(Records of locating words and elements)
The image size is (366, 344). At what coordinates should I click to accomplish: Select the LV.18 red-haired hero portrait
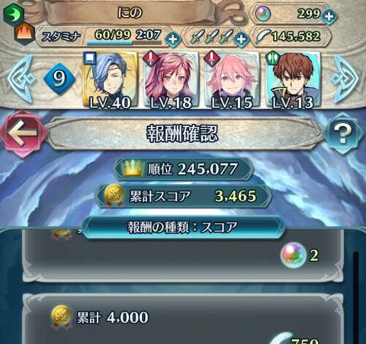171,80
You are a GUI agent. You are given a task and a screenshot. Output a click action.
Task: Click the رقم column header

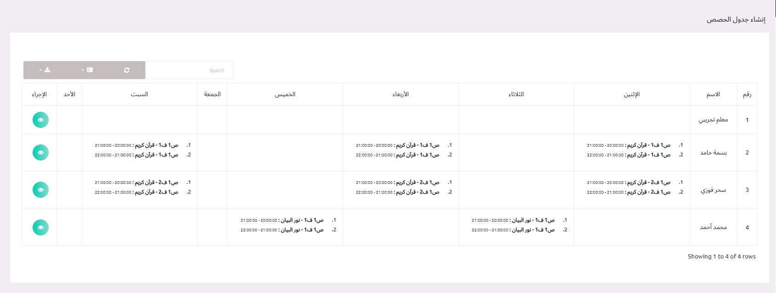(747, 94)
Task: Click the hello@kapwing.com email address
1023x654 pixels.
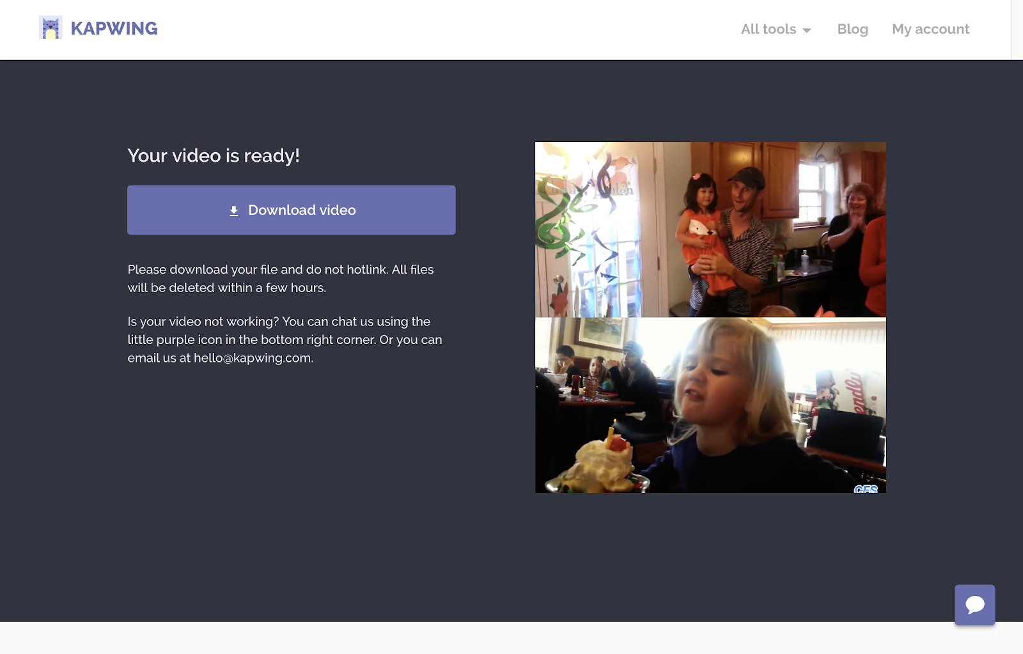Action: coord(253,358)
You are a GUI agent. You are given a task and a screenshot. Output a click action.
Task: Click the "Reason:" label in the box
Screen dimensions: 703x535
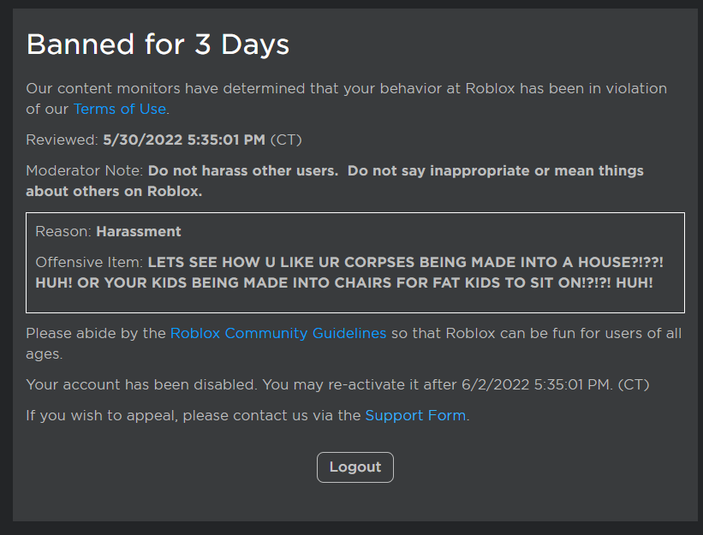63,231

...

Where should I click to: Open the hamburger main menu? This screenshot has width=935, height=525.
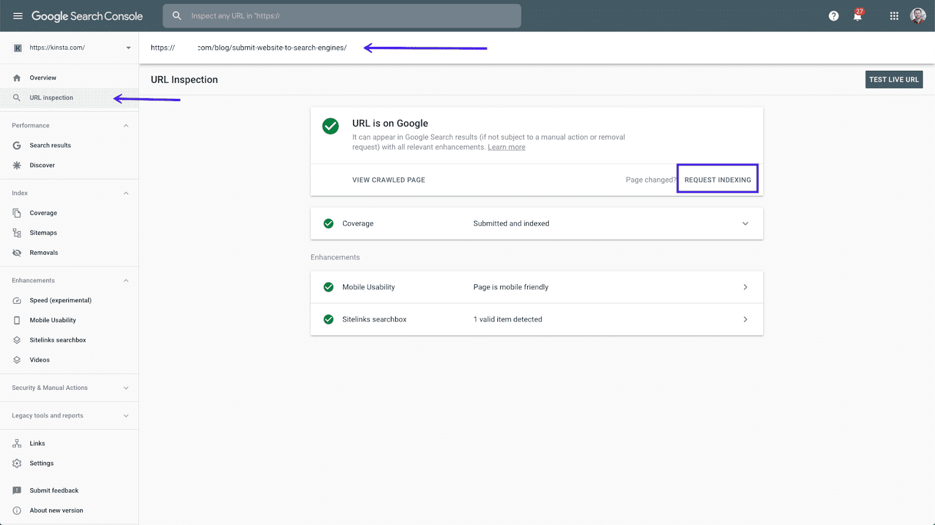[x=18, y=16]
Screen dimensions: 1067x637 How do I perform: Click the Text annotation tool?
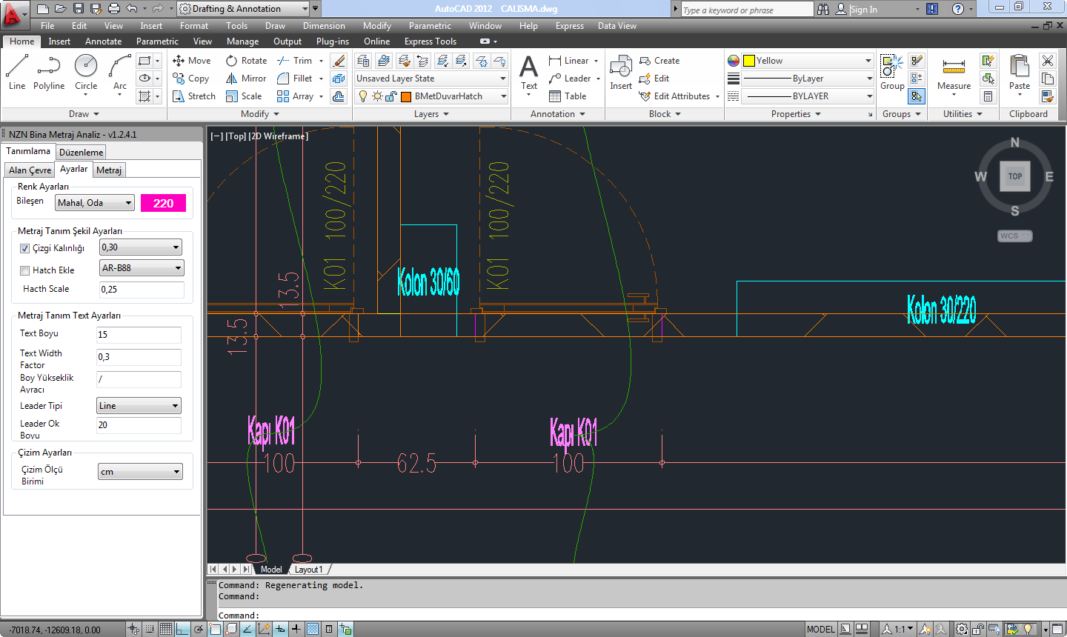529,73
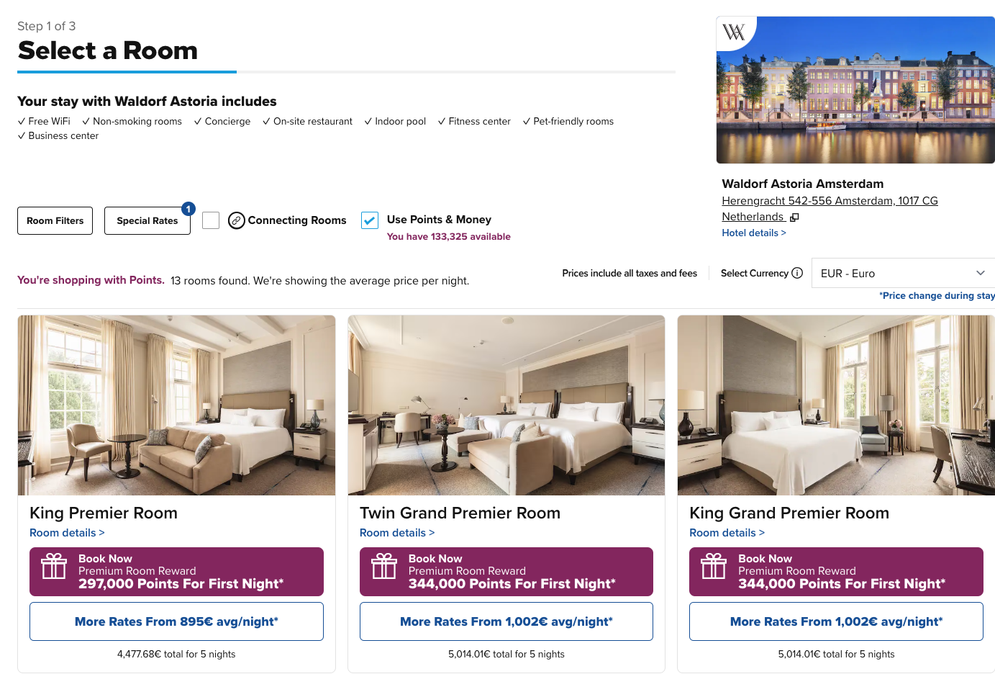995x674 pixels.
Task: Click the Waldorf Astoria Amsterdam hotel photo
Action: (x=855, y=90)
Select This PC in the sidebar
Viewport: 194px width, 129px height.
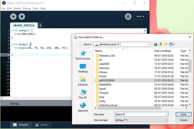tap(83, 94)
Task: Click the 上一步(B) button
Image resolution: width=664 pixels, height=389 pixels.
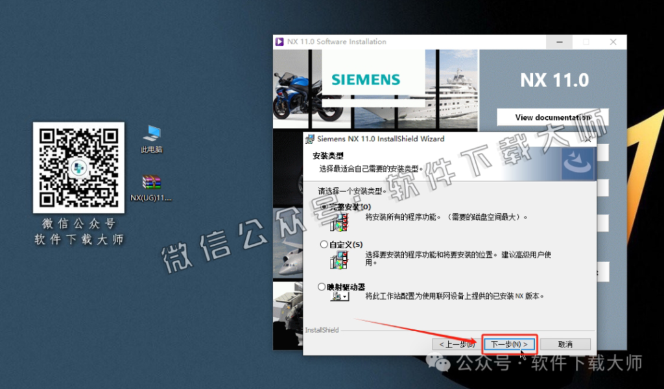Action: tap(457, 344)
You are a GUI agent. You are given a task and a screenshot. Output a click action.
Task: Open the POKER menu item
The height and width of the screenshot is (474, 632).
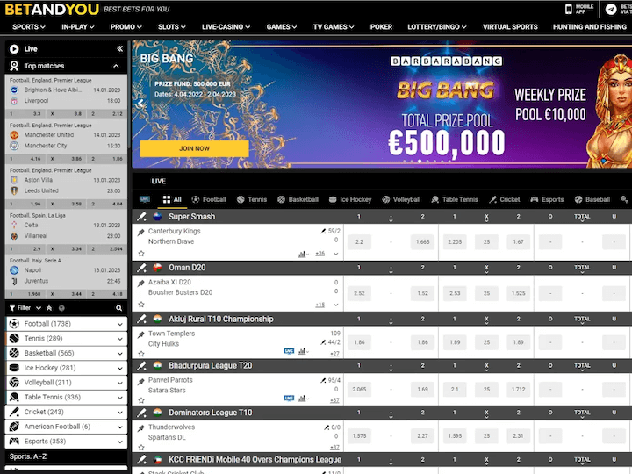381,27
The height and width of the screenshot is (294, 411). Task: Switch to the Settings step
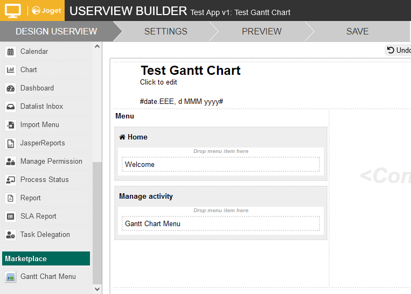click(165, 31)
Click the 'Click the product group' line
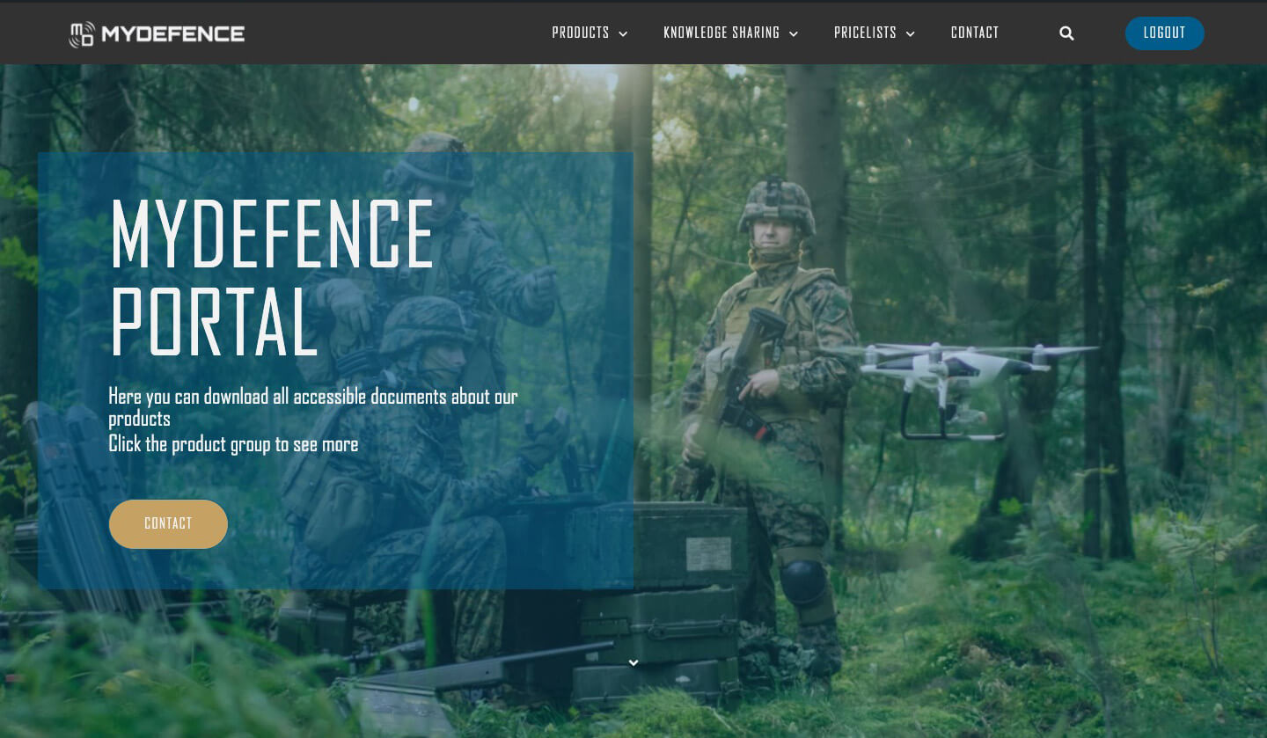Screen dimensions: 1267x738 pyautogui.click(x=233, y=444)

* * *

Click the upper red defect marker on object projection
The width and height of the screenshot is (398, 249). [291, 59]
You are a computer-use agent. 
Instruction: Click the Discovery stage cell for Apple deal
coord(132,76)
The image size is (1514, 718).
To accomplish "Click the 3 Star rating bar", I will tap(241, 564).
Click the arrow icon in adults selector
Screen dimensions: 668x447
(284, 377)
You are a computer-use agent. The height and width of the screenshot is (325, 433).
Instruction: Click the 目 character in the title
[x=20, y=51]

§ **WHAT TO WORK ON**
Rewrite the rows that open with the line containing "The image size is (366, 344)." and close with the line containing "Action: coord(253,358)", renaming "email address" to "contact address" and keeping everything else the same. Leave the pictures out.

§ **CORRECT RESPONSE**
The image size is (366, 344). At what coordinates should I click to accomplish: Select the LV.18 red-haired hero portrait
171,80
You are a GUI agent. You are given a task and a screenshot. Output a click action.
Task: Click the رقم column header

(747, 94)
Task: Click the hello@kapwing.com contact address
1023x654 pixels.
Action: coord(253,358)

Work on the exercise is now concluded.